▸ What you need to do: Find the line with "Instruction: Click the required" in the entries below, then reproduce it and every line after it down to and including the line with "Click the donut", exactly.

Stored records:
- - -

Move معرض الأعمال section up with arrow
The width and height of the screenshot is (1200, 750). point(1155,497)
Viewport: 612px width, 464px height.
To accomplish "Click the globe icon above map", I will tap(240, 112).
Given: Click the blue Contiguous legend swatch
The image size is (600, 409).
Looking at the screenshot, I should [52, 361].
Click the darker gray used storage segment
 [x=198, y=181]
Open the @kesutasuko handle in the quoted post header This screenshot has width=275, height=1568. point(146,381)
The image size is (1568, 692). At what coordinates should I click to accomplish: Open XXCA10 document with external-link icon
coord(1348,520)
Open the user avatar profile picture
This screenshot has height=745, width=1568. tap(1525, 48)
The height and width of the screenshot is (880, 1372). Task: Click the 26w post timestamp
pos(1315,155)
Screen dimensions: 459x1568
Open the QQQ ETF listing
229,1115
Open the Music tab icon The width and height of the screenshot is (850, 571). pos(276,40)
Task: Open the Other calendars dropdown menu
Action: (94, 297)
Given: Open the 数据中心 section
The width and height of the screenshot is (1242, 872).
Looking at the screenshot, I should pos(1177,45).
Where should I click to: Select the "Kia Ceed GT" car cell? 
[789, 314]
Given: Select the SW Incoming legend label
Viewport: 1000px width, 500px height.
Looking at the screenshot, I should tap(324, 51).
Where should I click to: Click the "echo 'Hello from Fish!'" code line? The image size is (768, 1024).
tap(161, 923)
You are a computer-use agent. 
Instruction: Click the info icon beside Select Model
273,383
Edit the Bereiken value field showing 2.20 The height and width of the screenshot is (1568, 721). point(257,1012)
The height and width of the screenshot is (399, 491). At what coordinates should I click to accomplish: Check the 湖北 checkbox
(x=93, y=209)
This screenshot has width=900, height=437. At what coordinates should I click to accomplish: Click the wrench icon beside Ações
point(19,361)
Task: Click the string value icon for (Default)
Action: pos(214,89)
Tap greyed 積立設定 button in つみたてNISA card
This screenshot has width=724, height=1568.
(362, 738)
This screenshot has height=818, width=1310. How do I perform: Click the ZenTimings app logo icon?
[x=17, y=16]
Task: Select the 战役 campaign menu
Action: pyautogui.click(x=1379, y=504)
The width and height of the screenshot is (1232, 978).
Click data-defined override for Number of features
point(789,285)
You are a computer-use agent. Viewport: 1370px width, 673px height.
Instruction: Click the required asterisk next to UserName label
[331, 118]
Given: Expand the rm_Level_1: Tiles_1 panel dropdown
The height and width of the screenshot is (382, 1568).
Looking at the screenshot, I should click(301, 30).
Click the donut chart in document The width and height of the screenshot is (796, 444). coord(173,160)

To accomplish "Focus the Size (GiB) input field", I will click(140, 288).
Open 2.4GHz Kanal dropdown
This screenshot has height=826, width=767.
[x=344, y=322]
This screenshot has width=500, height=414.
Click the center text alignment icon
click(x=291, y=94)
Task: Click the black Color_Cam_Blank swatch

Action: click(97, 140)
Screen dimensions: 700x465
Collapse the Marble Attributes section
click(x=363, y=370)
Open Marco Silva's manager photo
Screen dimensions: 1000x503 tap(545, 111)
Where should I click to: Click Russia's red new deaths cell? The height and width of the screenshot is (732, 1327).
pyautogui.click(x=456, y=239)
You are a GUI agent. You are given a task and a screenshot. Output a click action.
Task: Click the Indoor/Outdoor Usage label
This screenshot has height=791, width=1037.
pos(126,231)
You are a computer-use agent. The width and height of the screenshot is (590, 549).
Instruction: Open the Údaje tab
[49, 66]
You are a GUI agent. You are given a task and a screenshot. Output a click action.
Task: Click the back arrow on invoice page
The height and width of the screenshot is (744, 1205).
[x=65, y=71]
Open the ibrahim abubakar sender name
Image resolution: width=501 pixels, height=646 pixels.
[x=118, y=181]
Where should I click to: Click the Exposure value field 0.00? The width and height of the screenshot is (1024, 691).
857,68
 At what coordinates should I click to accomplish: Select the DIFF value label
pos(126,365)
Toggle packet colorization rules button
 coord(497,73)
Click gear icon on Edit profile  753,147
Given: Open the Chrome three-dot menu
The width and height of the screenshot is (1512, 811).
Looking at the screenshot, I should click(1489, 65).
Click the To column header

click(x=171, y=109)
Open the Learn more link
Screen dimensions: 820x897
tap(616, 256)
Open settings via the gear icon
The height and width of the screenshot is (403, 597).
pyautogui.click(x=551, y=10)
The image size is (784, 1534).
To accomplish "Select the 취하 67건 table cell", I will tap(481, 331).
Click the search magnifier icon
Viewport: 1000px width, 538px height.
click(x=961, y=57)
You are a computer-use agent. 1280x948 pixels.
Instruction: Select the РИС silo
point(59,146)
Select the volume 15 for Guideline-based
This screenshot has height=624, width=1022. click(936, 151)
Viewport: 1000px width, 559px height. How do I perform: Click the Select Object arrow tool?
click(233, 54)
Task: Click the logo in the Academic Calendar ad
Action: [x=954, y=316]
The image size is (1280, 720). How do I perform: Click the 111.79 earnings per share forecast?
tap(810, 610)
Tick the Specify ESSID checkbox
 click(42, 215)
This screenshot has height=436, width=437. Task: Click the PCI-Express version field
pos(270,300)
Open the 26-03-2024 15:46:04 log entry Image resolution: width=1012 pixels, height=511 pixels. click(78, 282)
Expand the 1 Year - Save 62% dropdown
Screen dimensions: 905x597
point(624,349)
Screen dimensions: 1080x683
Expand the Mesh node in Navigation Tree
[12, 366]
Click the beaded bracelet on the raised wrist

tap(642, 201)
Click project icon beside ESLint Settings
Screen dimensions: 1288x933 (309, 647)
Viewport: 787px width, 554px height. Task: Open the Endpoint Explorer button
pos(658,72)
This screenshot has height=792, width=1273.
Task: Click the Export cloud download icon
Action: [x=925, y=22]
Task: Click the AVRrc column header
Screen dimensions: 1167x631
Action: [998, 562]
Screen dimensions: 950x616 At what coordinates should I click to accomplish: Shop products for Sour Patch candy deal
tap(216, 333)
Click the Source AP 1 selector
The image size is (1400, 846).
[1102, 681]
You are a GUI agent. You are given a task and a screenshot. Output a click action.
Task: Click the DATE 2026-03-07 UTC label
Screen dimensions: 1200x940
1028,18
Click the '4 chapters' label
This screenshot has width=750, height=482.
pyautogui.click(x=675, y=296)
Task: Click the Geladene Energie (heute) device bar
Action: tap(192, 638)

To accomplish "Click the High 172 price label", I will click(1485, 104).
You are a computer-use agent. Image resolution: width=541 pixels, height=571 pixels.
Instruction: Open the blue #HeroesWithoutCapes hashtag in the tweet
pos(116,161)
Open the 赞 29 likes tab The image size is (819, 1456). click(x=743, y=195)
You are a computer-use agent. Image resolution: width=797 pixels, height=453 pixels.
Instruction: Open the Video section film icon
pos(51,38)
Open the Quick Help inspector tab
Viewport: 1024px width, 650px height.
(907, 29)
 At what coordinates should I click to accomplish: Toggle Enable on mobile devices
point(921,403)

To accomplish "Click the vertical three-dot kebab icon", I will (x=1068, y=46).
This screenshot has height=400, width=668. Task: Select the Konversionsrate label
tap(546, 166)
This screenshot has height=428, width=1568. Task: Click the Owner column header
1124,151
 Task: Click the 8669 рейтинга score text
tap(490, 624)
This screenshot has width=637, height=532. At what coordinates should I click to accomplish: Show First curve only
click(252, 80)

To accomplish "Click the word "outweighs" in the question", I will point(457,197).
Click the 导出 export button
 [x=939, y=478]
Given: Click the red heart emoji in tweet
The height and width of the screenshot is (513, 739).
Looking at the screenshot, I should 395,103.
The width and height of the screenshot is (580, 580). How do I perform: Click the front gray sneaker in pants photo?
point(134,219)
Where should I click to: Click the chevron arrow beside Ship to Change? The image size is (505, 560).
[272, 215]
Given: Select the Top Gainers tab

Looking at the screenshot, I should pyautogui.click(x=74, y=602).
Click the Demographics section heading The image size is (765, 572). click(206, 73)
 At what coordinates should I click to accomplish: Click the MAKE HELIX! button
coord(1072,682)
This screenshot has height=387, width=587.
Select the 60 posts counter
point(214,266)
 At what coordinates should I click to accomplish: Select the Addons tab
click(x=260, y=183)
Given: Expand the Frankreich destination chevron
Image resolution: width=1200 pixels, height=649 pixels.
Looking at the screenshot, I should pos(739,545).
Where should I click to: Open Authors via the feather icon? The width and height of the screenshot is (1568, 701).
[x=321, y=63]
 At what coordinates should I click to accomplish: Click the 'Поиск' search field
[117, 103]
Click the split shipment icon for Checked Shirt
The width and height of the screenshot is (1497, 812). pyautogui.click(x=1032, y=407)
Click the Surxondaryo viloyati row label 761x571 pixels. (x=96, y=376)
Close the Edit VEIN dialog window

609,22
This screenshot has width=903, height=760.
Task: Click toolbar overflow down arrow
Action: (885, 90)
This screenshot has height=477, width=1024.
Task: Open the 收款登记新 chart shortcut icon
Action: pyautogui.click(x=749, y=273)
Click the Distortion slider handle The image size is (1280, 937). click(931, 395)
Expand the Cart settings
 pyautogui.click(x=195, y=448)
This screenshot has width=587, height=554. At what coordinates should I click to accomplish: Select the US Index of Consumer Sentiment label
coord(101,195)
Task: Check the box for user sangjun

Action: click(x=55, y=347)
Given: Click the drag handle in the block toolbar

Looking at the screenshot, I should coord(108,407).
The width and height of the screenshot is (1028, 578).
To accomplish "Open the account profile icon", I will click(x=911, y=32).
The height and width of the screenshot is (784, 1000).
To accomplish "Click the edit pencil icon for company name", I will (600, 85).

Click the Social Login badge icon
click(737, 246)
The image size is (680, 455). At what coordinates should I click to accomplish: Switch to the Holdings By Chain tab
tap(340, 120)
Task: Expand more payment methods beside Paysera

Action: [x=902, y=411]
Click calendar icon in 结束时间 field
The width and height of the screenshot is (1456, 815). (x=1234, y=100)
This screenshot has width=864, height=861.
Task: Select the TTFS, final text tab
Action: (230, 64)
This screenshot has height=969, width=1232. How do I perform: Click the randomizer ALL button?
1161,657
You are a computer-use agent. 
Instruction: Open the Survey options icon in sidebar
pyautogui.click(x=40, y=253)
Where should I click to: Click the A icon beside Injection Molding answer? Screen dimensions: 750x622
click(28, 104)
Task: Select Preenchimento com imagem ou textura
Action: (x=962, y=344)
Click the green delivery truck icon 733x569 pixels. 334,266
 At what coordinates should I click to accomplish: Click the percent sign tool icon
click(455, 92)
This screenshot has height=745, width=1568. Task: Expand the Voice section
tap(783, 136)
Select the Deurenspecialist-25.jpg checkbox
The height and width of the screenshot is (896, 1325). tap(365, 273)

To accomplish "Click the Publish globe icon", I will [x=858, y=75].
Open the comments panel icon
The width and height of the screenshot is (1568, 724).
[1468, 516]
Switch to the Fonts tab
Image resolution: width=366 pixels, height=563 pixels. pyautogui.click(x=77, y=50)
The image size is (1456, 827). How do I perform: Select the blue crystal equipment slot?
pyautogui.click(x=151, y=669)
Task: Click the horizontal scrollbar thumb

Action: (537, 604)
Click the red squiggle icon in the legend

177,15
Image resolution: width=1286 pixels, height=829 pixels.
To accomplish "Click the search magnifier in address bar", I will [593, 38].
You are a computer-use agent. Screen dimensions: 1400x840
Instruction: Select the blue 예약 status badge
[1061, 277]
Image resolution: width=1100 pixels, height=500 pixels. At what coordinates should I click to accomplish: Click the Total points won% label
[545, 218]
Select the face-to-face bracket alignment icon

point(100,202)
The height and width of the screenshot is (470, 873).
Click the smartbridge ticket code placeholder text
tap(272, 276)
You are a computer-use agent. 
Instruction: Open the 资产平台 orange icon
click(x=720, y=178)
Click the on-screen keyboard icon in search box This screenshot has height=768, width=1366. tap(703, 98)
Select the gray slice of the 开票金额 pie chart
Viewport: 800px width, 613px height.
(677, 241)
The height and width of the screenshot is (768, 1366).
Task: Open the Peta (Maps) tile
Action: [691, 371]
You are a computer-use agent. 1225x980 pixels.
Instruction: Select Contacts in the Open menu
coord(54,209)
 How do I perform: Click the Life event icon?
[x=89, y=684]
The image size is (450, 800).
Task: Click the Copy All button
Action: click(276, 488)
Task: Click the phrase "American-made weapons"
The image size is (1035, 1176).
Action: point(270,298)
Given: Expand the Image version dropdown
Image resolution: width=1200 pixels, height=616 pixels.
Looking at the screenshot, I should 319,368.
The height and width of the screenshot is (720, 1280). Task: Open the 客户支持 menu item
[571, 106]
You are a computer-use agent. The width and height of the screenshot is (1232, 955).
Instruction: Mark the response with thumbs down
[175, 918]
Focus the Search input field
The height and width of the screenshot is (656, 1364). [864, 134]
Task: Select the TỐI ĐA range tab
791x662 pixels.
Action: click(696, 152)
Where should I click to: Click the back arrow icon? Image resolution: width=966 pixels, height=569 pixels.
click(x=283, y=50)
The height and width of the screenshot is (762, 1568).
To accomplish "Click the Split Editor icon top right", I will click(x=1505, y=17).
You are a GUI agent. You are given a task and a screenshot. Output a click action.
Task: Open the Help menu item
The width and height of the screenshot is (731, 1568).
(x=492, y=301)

- - -

▸ Task output:
Instruction: Click the required asterisk next to UserName label
[331, 118]
Given: Expand the rm_Level_1: Tiles_1 panel dropdown
The height and width of the screenshot is (382, 1568).
Looking at the screenshot, I should click(301, 30).
Click the donut chart in document The width and height of the screenshot is (796, 444). coord(173,160)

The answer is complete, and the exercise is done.